I've been plently of places; dunno what you call them in english but it's where kids go when their parents can't take care of them.(My mom was ill that's why) It was a terrible experience. I guess that kinda made me not feel strange about being away from home for long. (which is also a change) I've been put under preasure like that plenty of times and I've been in plenty of sitiuations where I had to force myself to take action. Like going to a location all by myself. Or taking care of something that went wrong. (I had to make some calls to various people who would give me info that usually would make me confused) Hope that makes sence since I'm just typing away.- what you say about planning: I used to write down stuff as a kid.-Not that I had a stricted schedule. Stuff I needed to do which I know think was odd for a 9 year old. But over the years I got fed up with planning. I cant even use a agenda properly. Let alone decide what I wanted to do. Usually when I tell myself I wanted to go shopping a day later I don't feel like it. I can't set up a schedule or I'll feel trapped in it. I like to do whatever I feel like. (Maybe that's because otherwise I'll feel the presure of doing things and that they have to be done at certain time and that I have to do something else-It's like deadlines to me) I do have it that I can only spend time on one of my hobbies at a time e.g now it's my reading time. So I can't do anything else but read and check my mail. I have to check my mail every day almost. Or sit behind the pc at the morning as a ritual. Or I used and still do only listen to certain songs of artists; Now I try to listen to other songs as well. Or I usally listen to one music genre at a time. -for some reason I tend to think I'm different from some people with autism: I did have the thing that when I was little I hated my name and always felt like it was better to be someone else. (I kinda imagined being someone else although I didn't act different. And I did have an imaginary friend at the age where I though kids shouldn't have one. I mean not that much. Now I still have plenty of imaginary friends. Honestly why should I joke about it. And I love to talk about them but I'm afraid people think it'll be bothersome.

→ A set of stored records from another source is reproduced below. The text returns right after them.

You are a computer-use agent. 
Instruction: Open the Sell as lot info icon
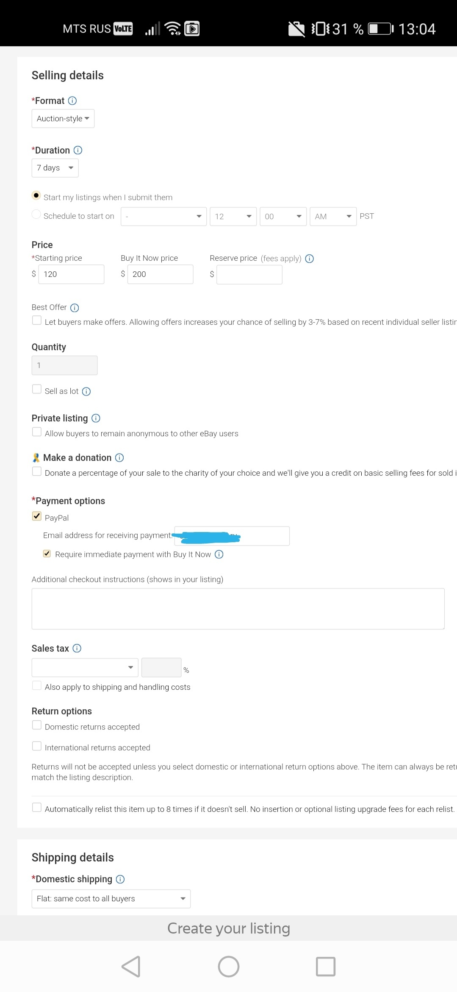click(86, 392)
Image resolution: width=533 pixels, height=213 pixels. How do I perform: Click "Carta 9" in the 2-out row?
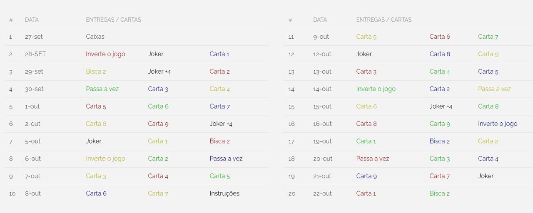(x=158, y=124)
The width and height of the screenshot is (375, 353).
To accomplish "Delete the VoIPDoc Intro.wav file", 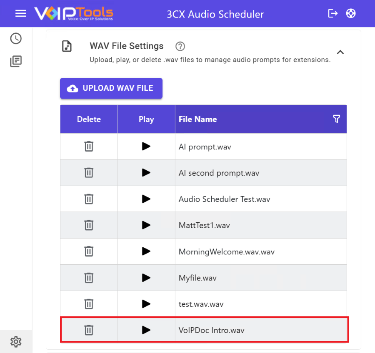I will [89, 330].
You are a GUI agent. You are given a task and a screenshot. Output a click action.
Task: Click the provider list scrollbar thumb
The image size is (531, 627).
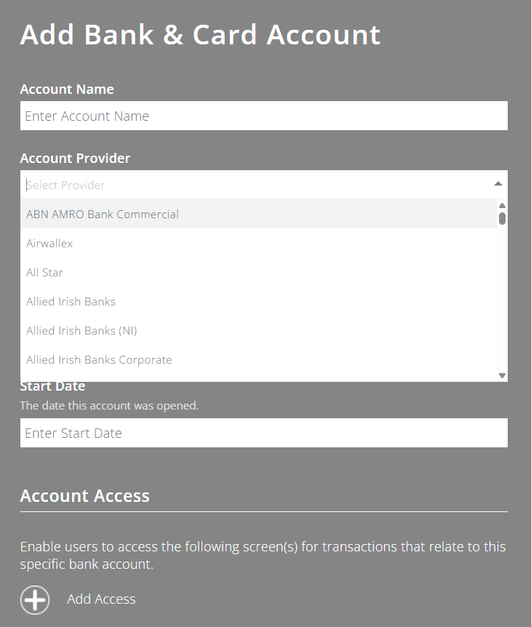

7th-Jun-2010 08:33 am (UTC)
Sorry to hear about your childhood, that must have been rough :(

I know what you mean by feeling trapped by your plans, I still get quite upset when I don't get to fulfil my plans or meet up to my own expectations of them (like when I don't feel like going out later that day) but I still obsessively plan things, I can't really help it.

I also only listen to one genre of music at a time :P Nice to know I'm not the only one. Friends always get confused as to why I don't want to listen to music they KNOW I like, but it's just because at the time I'm listening to something different.

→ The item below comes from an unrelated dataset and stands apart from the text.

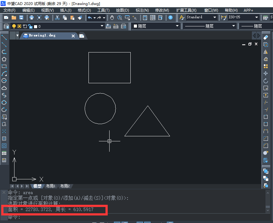
Task: Toggle the layer lock padlock icon
Action: [x=31, y=26]
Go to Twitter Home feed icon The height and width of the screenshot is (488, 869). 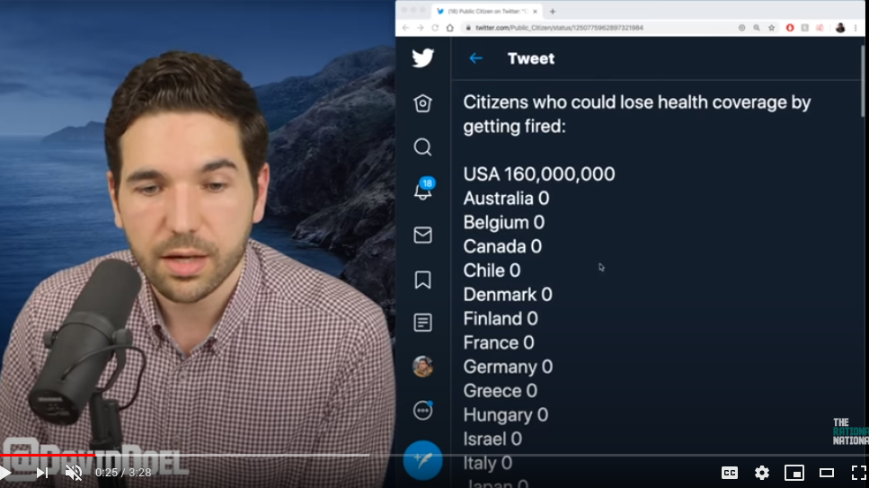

And really you sound quite similar to me, I hated my name and wanted to be someone else, and I had many imaginary friends up until age 17 which I thought was too long. And even now when I get lonely, I just make up a good friend to spend the night with. I don't see it as unhealthy, it's just my way of coping with my current isolation. I think if I hadn't had imaginary friends in school, the loneliness would have driven me mad.
7th-Jun-2010 08:39 am (UTC)
Nice to know I'm not alone. I actually only draw my imaginary friends most of the time and that's since the age of 15. Now I'm 20 so it seems like ages ago.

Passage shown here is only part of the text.